DNN Formula and Numerical Sheet #

This page consolidates the most useful Deep Neural Networks formulas and numerical patterns for revision.

It is designed for preparation and should be used together with the topic pages.

Revision strategy:
Do not only memorise formulas.
For each formula, know:
what each symbol means
when to apply it
how to substitute values carefully
what the output shape or answer represents

1. Artificial Neuron #

Weighted Sum ☆ #

\[ z = \sum_{i=1}^{n} w_i x_i + b \]

Vector form:

\[ z = w^T x + b \]

Activation #

\[ \hat{y}=f(z) \]

2. Regression with Single Neuron #

Linear Prediction ☆ #

\[ \hat{y}=w^T x \]

Mean Squared Error #

\[ J(w)=\frac{1}{N}\sum_{i=1}^{N}\frac{1}{2}(w^T x^{(i)}-y^{(i)})^2 \]

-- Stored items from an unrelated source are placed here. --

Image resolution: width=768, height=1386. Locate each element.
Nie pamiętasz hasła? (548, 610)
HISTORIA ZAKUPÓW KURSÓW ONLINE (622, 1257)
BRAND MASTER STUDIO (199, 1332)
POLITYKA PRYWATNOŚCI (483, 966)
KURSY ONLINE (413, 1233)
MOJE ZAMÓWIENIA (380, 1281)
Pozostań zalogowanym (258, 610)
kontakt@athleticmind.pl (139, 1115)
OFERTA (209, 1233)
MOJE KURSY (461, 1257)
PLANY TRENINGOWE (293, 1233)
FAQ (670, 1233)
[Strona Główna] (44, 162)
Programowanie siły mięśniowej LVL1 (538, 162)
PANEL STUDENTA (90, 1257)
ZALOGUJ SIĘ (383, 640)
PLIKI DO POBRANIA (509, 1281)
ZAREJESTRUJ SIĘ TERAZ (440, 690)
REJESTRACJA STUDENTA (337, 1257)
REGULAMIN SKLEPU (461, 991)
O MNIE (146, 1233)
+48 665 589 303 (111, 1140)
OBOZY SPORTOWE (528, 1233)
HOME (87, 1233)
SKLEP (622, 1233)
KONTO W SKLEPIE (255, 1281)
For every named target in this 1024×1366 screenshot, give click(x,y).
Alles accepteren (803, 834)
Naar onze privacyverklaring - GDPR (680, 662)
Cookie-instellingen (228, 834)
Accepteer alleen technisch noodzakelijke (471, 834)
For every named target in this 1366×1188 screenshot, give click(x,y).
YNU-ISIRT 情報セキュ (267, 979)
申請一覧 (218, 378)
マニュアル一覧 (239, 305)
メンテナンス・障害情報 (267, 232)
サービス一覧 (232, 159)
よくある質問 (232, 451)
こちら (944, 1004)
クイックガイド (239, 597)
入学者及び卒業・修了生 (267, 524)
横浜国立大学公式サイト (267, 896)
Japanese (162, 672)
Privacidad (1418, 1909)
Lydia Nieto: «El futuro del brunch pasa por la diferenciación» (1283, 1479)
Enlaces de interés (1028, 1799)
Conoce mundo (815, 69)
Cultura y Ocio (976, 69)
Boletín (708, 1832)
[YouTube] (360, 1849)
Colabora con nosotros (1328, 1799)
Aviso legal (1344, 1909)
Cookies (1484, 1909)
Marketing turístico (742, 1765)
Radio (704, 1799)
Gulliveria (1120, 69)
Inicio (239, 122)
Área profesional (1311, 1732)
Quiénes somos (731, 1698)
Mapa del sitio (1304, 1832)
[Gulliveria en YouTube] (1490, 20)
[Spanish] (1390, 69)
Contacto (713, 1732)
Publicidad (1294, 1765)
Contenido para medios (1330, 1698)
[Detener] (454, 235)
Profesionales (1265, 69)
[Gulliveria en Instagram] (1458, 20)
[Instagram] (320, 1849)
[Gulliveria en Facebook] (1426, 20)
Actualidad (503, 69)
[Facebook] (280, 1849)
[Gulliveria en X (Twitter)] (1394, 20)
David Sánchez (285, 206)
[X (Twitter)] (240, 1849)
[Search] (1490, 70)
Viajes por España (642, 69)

Gradient of Squared Error #

\[ \nabla J(w)=\frac{1}{N}X^T(Xw-y) \]

Gradient Descent Update #

\[ w^{(t+1)}=w^{(t)}-\eta \nabla J(w^{(t)}) \]

3. Binary Classification #

Sigmoid ☆ #

\[ \sigma(z)=\frac{1}{1+e^{-z}} \]

Sigmoid Derivative #

\[ \sigma'(z)=\sigma(z)(1-\sigma(z)) \]

Prediction Rule #

\[ \hat{y} = \begin{cases}1, & \sigma(z) \ge 0.5 \\ 0, & \sigma(z) < 0.5\end{cases} \]

Binary Cross-Entropy #

\[ \ell(\hat{y},y)= -y\log(\hat{y})-(1-y)\log(1-\hat{y}) \]

4. Multi-Class Classification #

Softmax ☆ #

\[ \hat{y}_k = \frac{e^{z_k}}{\sum_{j=1}^{K}e^{z_j}} \]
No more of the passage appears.